The workflow of the algorithm is described in Fig. 2. First, the two images to be compared are loaded by the use of a custom AFM image loading module that accepts standard measurement file formats. Then, the reference channels - in most cases topographies - are extracted from both images, and processed through the OpenCV computer vision library in order to find pairs of matching key-points between the two images, yielding an array of points with their respective (x, y) coordinates in both images. The initial detection of features is performed by the use of off-the-shelf methods relying on the multi-scale analysis of local variations which allow to extract unique features such as edges, corners or objects. In our case, feature detection with the SURF (Speeded-Up Robust Features)14 and ORB (Oriented FAST and Rotated BRIEF)15 algorithms has given the best results during testing.
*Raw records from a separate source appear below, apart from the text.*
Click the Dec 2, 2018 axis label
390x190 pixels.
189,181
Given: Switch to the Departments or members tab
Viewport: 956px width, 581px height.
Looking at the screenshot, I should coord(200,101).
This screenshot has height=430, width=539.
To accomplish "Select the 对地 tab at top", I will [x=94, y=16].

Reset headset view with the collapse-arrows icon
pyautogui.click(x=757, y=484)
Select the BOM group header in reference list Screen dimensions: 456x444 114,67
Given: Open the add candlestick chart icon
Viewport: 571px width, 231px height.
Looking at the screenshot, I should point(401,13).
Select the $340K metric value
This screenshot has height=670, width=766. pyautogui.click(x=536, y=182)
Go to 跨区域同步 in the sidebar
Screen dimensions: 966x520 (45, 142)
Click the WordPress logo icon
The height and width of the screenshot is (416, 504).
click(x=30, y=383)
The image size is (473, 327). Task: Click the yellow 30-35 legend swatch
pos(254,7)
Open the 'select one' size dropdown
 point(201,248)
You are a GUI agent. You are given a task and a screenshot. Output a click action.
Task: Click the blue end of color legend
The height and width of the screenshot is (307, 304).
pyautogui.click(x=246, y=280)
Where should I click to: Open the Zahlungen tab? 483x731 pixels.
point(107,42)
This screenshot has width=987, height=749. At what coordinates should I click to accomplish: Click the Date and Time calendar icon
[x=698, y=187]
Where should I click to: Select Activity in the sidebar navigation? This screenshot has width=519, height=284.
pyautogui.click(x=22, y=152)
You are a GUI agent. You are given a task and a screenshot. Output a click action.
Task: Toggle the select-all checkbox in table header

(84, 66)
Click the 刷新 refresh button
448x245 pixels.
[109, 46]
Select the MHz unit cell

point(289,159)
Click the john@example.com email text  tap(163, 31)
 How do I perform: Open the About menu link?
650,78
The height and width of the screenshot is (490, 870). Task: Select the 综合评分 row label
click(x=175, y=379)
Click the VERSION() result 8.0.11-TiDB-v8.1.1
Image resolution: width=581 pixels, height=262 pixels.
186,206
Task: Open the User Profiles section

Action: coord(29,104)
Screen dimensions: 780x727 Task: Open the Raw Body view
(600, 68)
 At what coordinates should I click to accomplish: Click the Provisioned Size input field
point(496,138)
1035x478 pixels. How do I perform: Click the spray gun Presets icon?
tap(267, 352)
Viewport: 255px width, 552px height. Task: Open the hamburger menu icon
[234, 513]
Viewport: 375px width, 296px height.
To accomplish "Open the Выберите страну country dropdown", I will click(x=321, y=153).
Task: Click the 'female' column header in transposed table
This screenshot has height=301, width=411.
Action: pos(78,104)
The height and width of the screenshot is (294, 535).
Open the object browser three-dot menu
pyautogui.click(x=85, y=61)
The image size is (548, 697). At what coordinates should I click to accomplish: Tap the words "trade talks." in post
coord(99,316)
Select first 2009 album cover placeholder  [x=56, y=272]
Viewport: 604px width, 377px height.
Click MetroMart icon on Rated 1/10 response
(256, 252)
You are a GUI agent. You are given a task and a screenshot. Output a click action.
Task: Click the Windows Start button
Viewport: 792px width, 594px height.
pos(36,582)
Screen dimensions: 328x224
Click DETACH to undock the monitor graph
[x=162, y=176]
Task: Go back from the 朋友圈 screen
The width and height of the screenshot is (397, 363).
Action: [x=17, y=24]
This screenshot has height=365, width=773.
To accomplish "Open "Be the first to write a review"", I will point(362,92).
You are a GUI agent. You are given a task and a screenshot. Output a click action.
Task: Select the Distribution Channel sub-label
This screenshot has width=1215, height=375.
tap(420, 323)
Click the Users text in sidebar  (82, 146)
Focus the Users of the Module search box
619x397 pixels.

The resulting features are then analyzed between both images by a FLANN (Fast Library for Approximate Nearest Neighbours) matcher16, designed for nearest neighbor search, generating a complete set of matching pairs of points between the first and second measurement. These two sets of positions are then used in order to find a polynomial transform of the coordinates between the first and second images by means of the scikit-image transformations module. This transform is finally applied onto the auxiliary channels such as the phase and the current through the use of the coordinate mapping function of the scipy n-dimensional image module in order to generate a final corrected image. The complete implementation in Python can be found in the Supplementary Materials as well as on the GitHub repository provided17.

Figure 2
figure 2

Illustration of the algorithm workflow. Images are loaded with a Python script (a), and the topographic channels are analysed through a computer vision algorithm in order to find a complete set of matching points (b). The matching points are then used to generate a coordinate transform (c,d) which is finally applied to the auxiliary data channels (e), enabling nanoscale correlations to be extracted.

Results and Discussion

In order to demonstrate the viability of the distortion correction algorithm in real-world applications, two representative examples of the analysis of scanning probe microscopy images are shown. First, the nanoscale time-dependence of voltage-induced ferroelectric polarisation reversal is explored in a series of piezoresponse force microscopy images, from which we extract the dynamics of ferroelectric domain nucleation, growth and merging. Second, the relaxation of wrinkles in chemical-vapour-deposition (CVD)-grown graphene on a polyethylene terephthalate (PET) substrate under progressive bending strain is followed, allowing morphological changes to be tracked as a function of strain. In both cases, the distortion correction algorithm is used to gain quantitative insight into fundamental processes that were previously accessible at best qualitatively. Without such a correction, in the ferroelectric films we could image overall switching behaviour, but not track domains individually, and in the graphene samples, while we could observe that in general wrinkles appeared to decrease in size and in some cases disappear when strain is applied, we could not directly compare these changes in individual wrinkles as a function of position and orientation across the entire image.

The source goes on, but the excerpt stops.